Polyclonal antibodies and probiotics improve immune dysfunction in a mouse model of inflammatory bowel disease
摘要
Inflammatory bowel disease (IBD) is a chronic digestive disorder caused by the overactivity of the mucosal immune system in response to natural intestinal bacteria and environmental factors, affecting genetically susceptible individuals. This research investigates the preventive effect of probiotics (P), specifically Lactobacillus fermentum, Lactobacillus L. reuteri, and polyclonal antibodies (AB), on morphological changes and markers of intestinal inflammation in the IBD mice model. Our study spanned 54 days. For the first 21 days, we observed microbial populations and immunoglobulin levels. Then, we induced chronic inflammation over three 11-day cycles.

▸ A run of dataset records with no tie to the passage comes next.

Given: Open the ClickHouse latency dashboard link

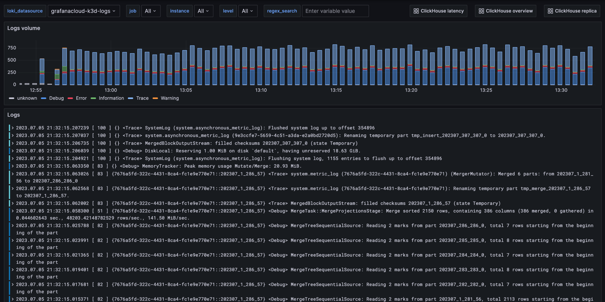Looking at the screenshot, I should 438,11.
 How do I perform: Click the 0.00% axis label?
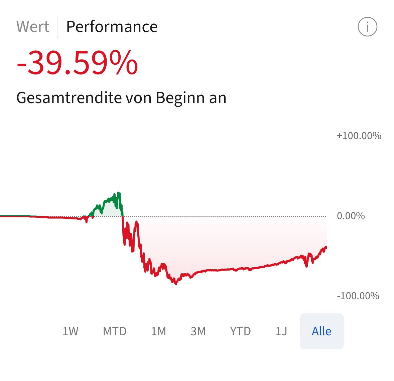[351, 216]
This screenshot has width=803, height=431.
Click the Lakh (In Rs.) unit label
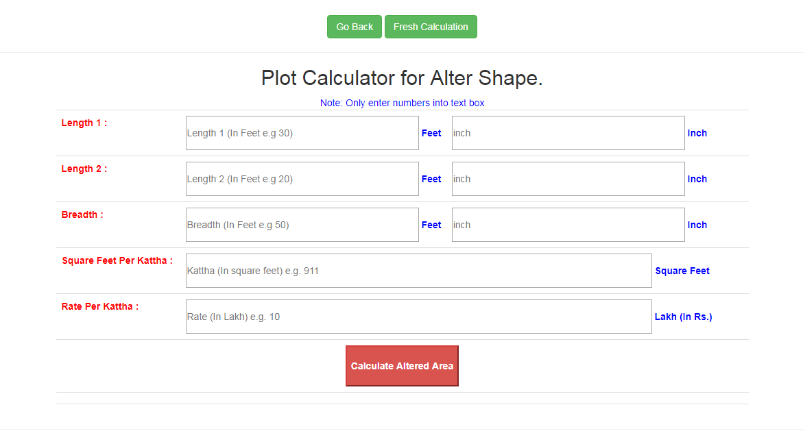(x=683, y=317)
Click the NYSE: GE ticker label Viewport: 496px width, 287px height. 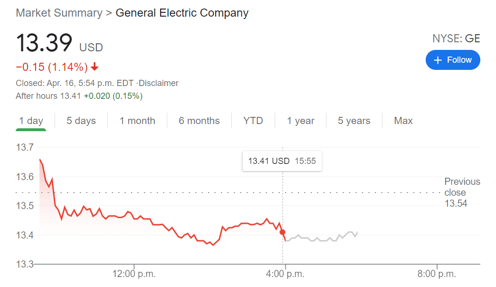pyautogui.click(x=456, y=39)
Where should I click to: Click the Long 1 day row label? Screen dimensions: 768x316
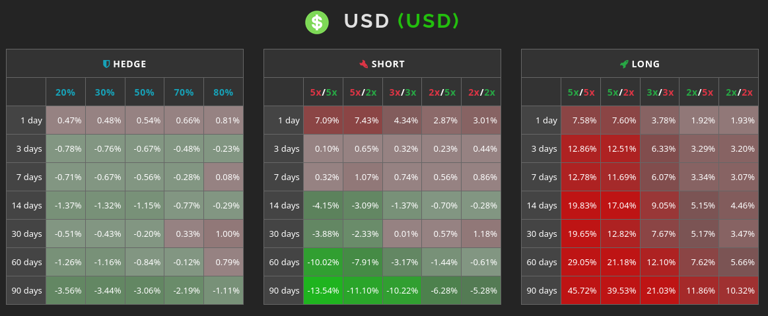coord(541,120)
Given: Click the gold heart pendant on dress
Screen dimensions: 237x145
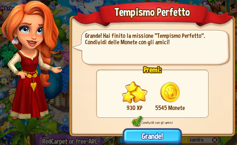Looking at the screenshot, I should point(33,86).
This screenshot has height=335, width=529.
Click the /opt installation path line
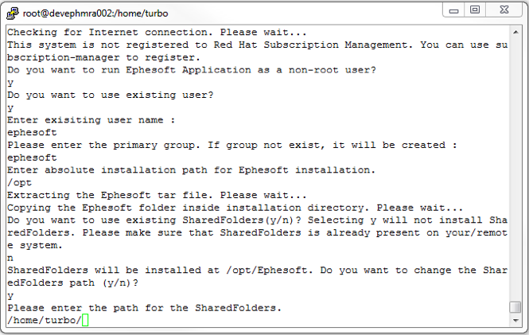[19, 182]
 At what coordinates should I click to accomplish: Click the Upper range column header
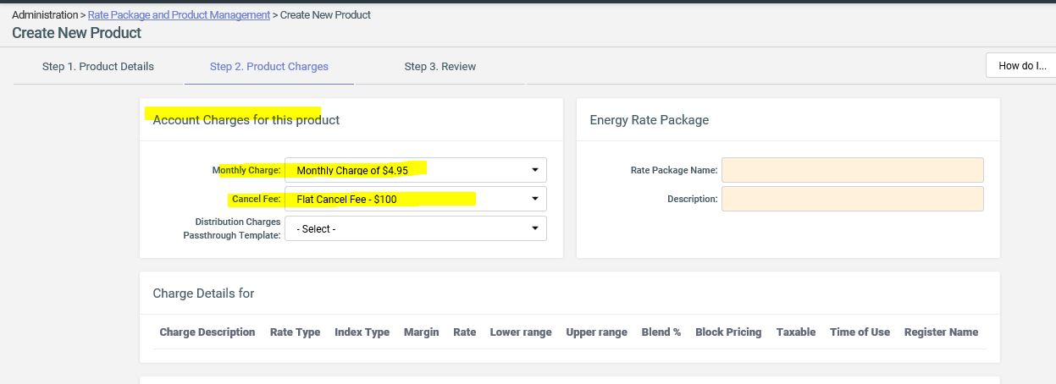tap(596, 332)
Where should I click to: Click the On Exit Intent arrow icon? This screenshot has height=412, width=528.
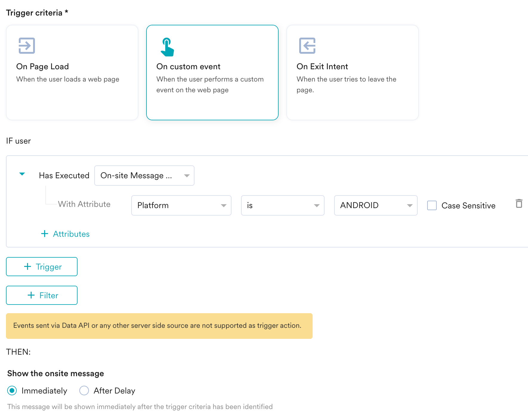click(307, 46)
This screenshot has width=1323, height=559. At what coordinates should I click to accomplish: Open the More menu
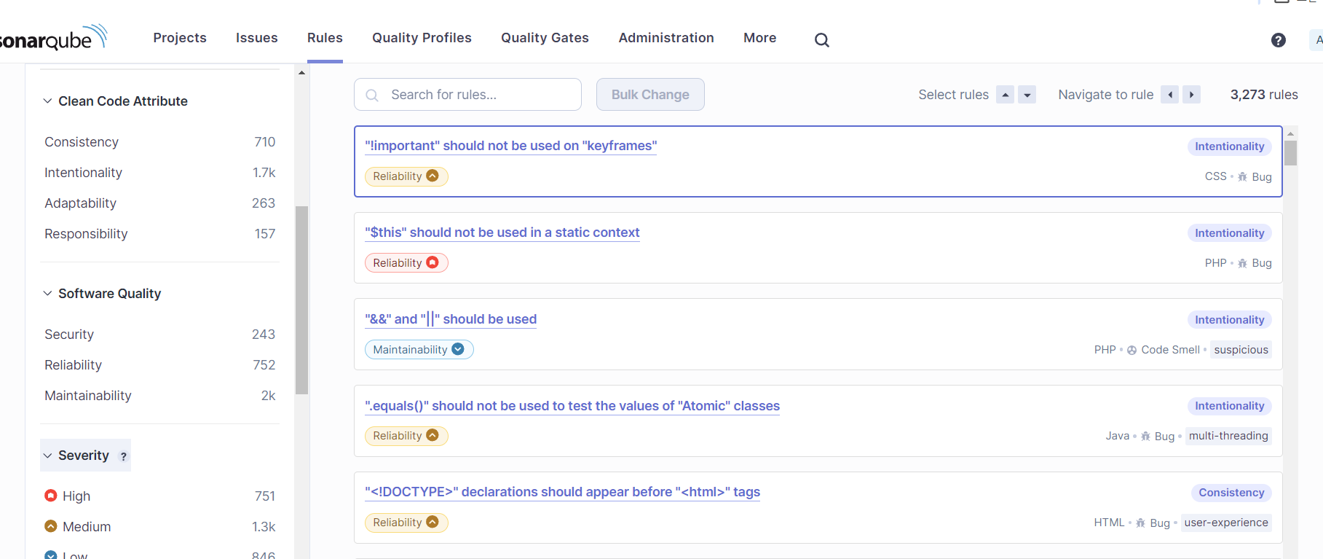click(759, 38)

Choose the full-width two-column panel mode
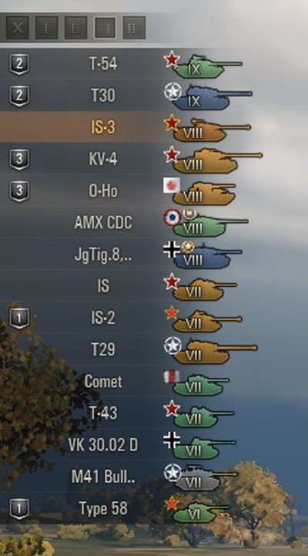point(134,28)
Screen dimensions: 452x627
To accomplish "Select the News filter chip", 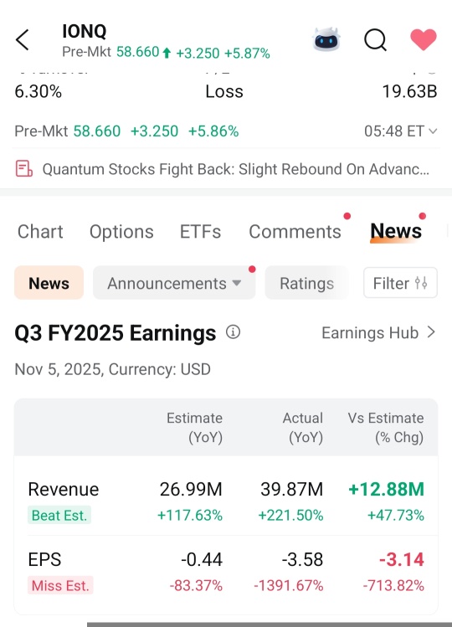I will pos(49,283).
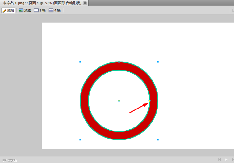
Task: Click the yellow diamond at ring's top
Action: (x=119, y=62)
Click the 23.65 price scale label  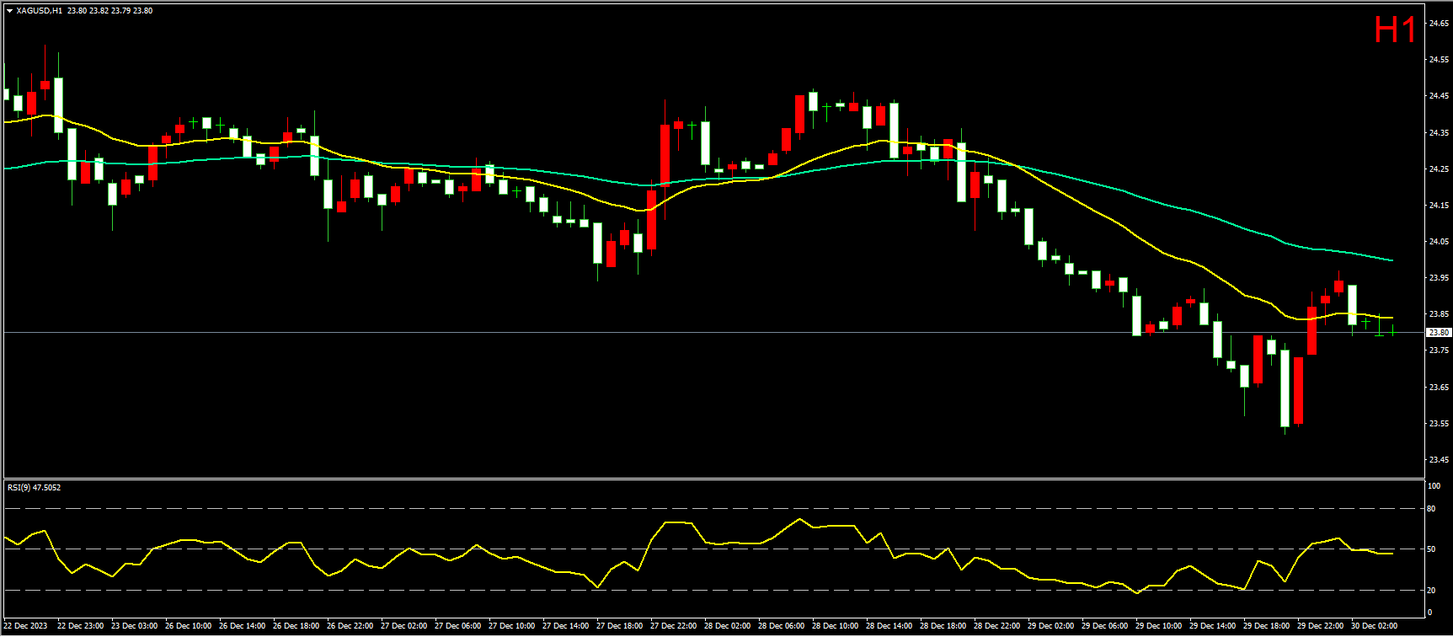point(1438,388)
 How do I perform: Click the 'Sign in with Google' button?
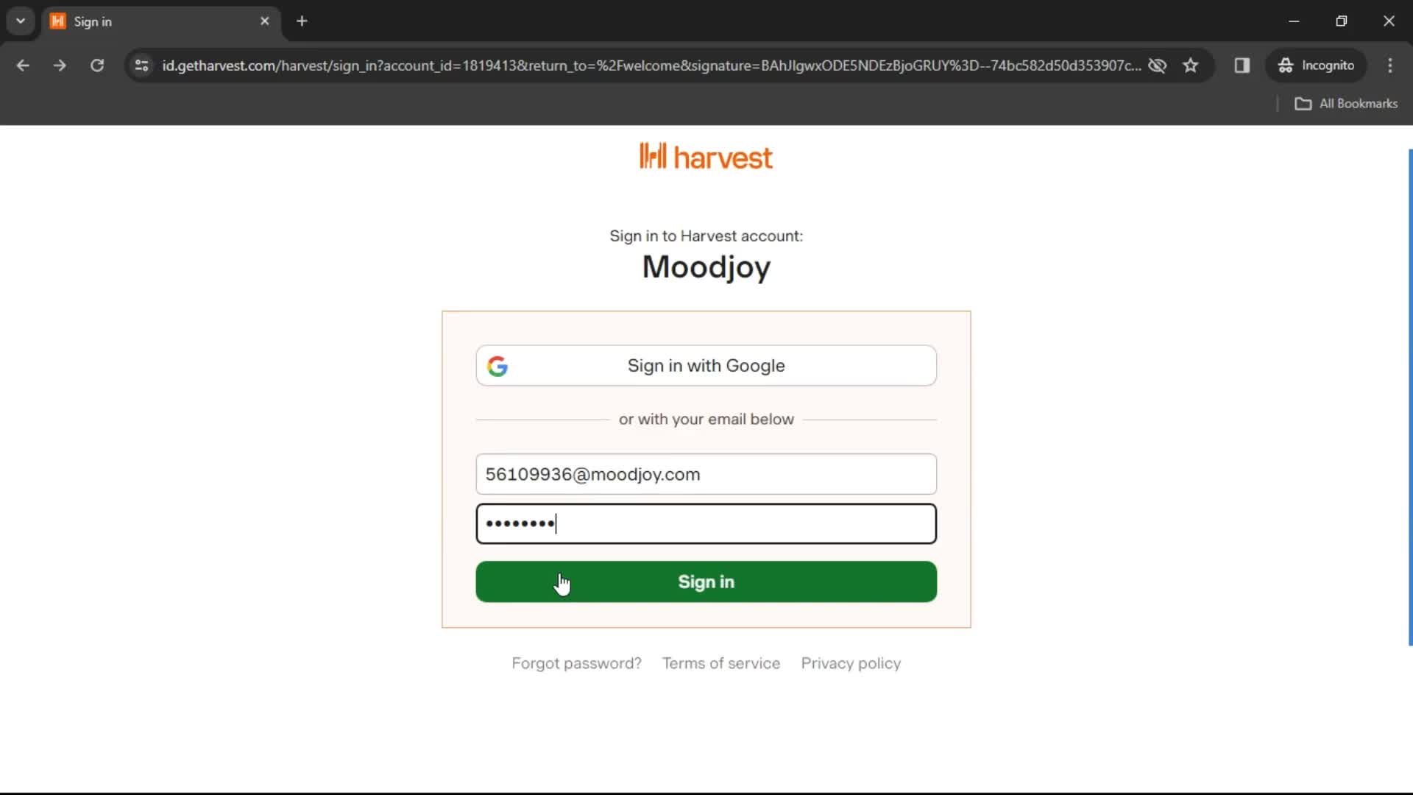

In each cycle, subjects received 2% dextran sulfate sodium (DSS) for 4 days, followed by 7 days of normal water. 75 C57BL/6 mice have been used in 5 groups: DSS, control, DSS + P, DSS + AB, and a combined treatment group of antibodies and probiotics (DSS + ABP). Throughout the study period, clinical symptoms were monitored, and morphological changes and histological scores were assessed after the course. Levels of IBD biomarkers in serum such as nitrite, malondialdehyde enzyme (MDA), and myeloperoxidase enzyme (MPO), were measured along with alterations in cytokines Tumor Necrosis Factor-alpha (TNF-α), interleukin (IL)-4, IL-6, and IL-22, IgA and IgG in the blood serum. Results showed that All treatment groups, significantly reduced the Disease Activity Index (DAI), total histological score and oxidative stress markers MDA and MPO compared to the DSS group (p < 0.05). Additionally, the oral administration of polyclonal antibodies increased mucosal immunoglobulin levels, helping to prevent the rise in serum immunoglobulin levels and the associated increase in IL-4 (p < 0.05). Meanwhile, treatment with probiotics significantly (p < 0.05) reduced inflammation by modulating cytokine levels (TNF-α and IL-6). In conclusion, the co-administration of probiotics and polyclonal antibodies effectively mitigates IBD progression by synergistically improving histological parameters and regulating systemic immune responses, offering a more potent preventive strategy than individual treatments.